Horses are still a way of life in Afghanistan and in the border

areas of Pakistan where they are used to pull work carts and to

transport people.

But few people have the money to buy large numbers of horses

in Afghanistan and it is more profitable to follow traditional

trading routes to Pakistan to sell them.

"We crossed through many areas and were stopped many times

by the Taliban, but we are traders and they let us go. But we did

not tell them we were going to come to Pakistan," said

Habibullah.

"This is how we survive. It is the only thing we know. We have

had to cross over war lines many times in the past," he said.

Afghanistan has been racked by war for more than 20 years.

Afghans are renowned horsemen and the national game is

Buzkashi, a reckless variation of polo in which fearless riders

fight for possession of a beheaded sheep.

The game, which is both a test of the rider's skill and his horse's

endurance, is believed to have started in northern Afghanistan

and was transplanted by Afghan refugees to Pakistan's North

West Frontier Province.

Although Habibullah said the threatened attacks on the Taliban

for not handing over bin Laden had no bearing on his life, he

was forced to sneak across the border because Pakistan has

closed its official crossing points with Afghanistan during the

crisis, fearing an influx of refugees.

But his trip along an ancient trade route mirrors the modern

problems of Afghanistan.

It started in Mazar-i-Sharif in the north, the scene of bitter fighting

in the past between the Taliban and the opposition Northern

Alliance, and the site of the massacre of thousands of ethnic

hazaras when the Taliban recaptured the town in August 1998.

His journey trip skirted Kabul, severely damaged by rockets

years of internecine Mujahideen fighting before the Taliban took

over in 1996, and wound down past Jalalabad and over the

border through the legendary Khyber Pass.

"The journey is very dangerous.
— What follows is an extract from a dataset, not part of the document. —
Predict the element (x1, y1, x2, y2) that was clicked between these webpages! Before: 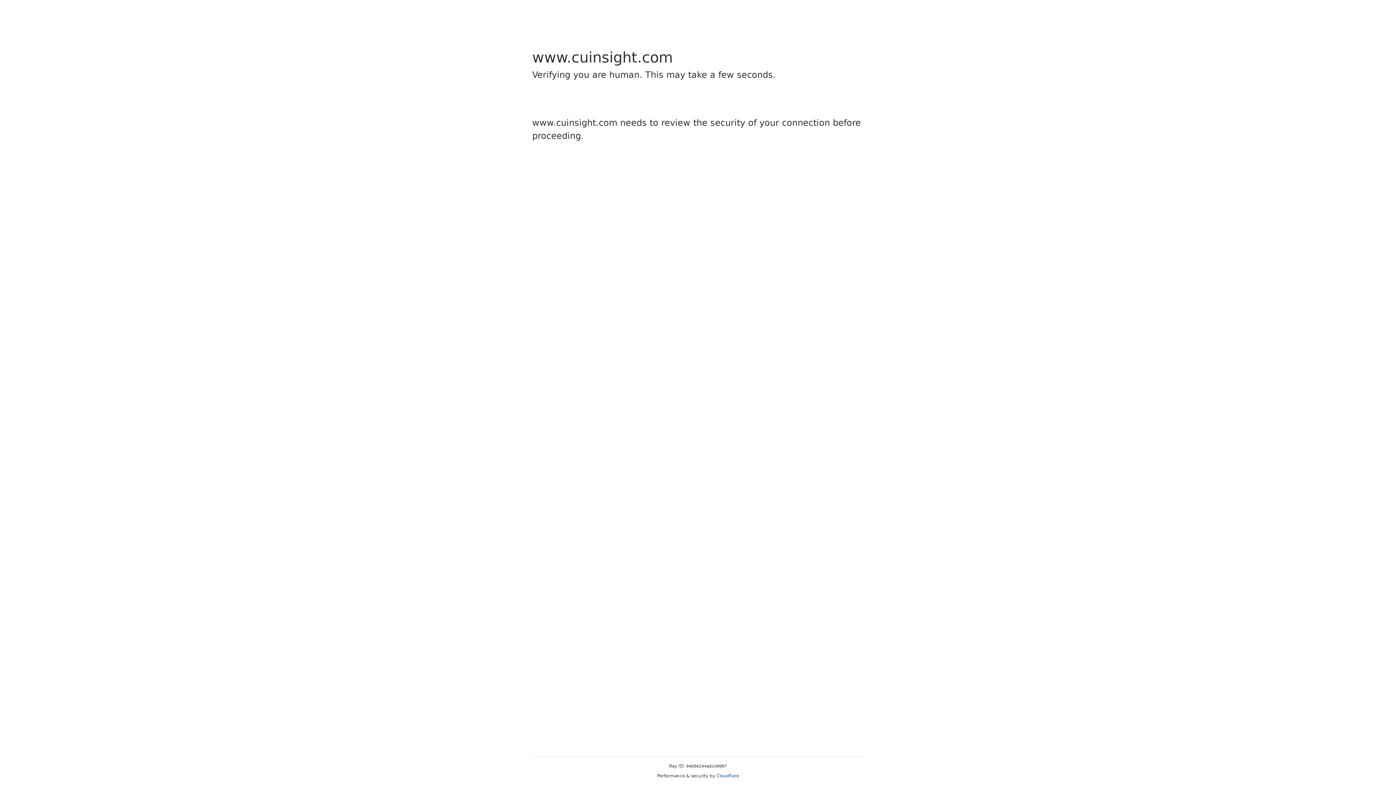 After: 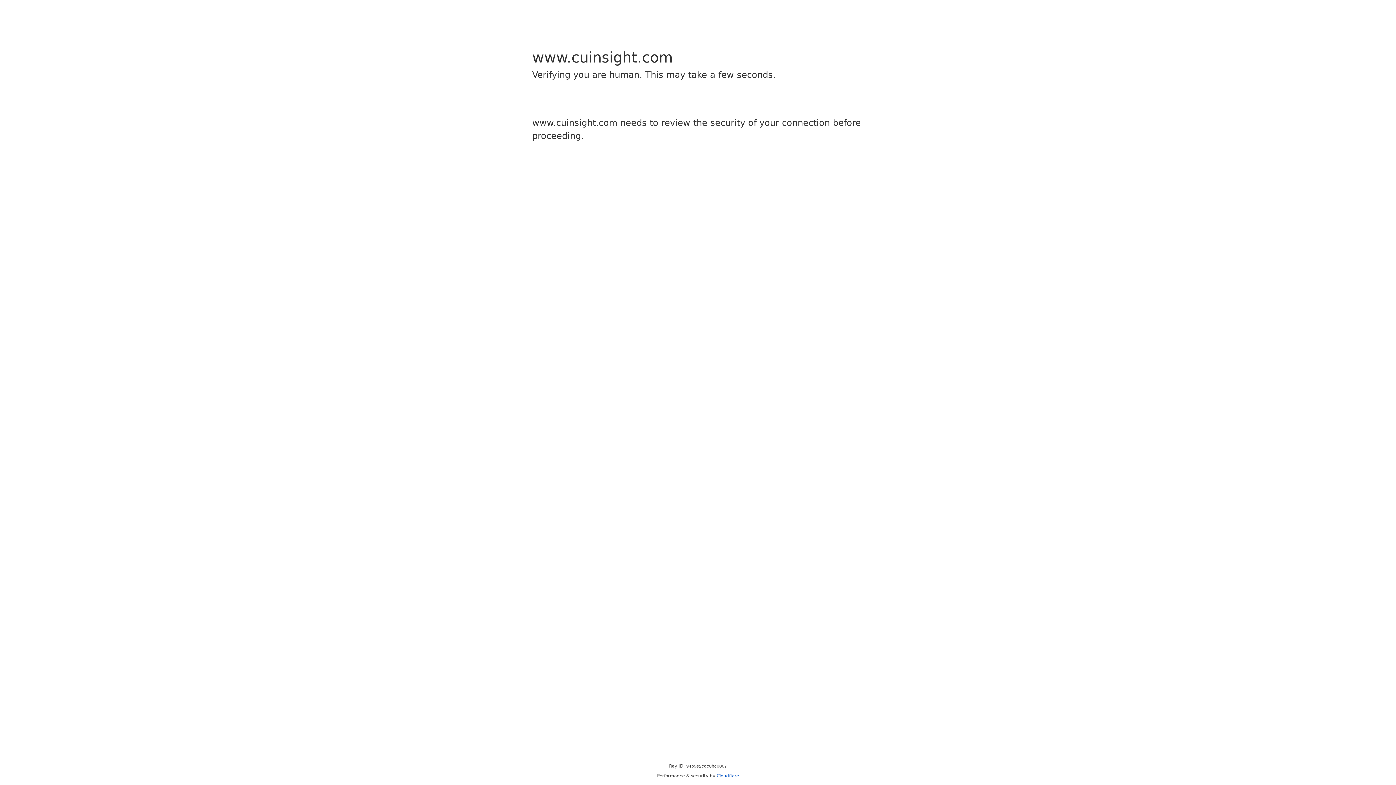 Action: bbox: (716, 773, 739, 778) label: Cloudflare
There are many thieves, and in

some places the local people do not like us. We try to stop every

night in a safe place," said Habibullah.

He was hoping that his horses, which ranged from some that

looked as if they had suffered on the journey to others still in

strong shape, would bring a profit over up to 5,000 Rupees for

the better horses.

Traders such as Habibullah also smuggle camels into Pakistan,

where they are used not only for work but to take part in camel

dancing at popular festivals in Cholistan in southeastern Punjab

province.

It is also still common to see horse and camel caravans -- some

more than 60 or 70 animals long -- carrying goods from the

Pakistan border to the capital Kabul.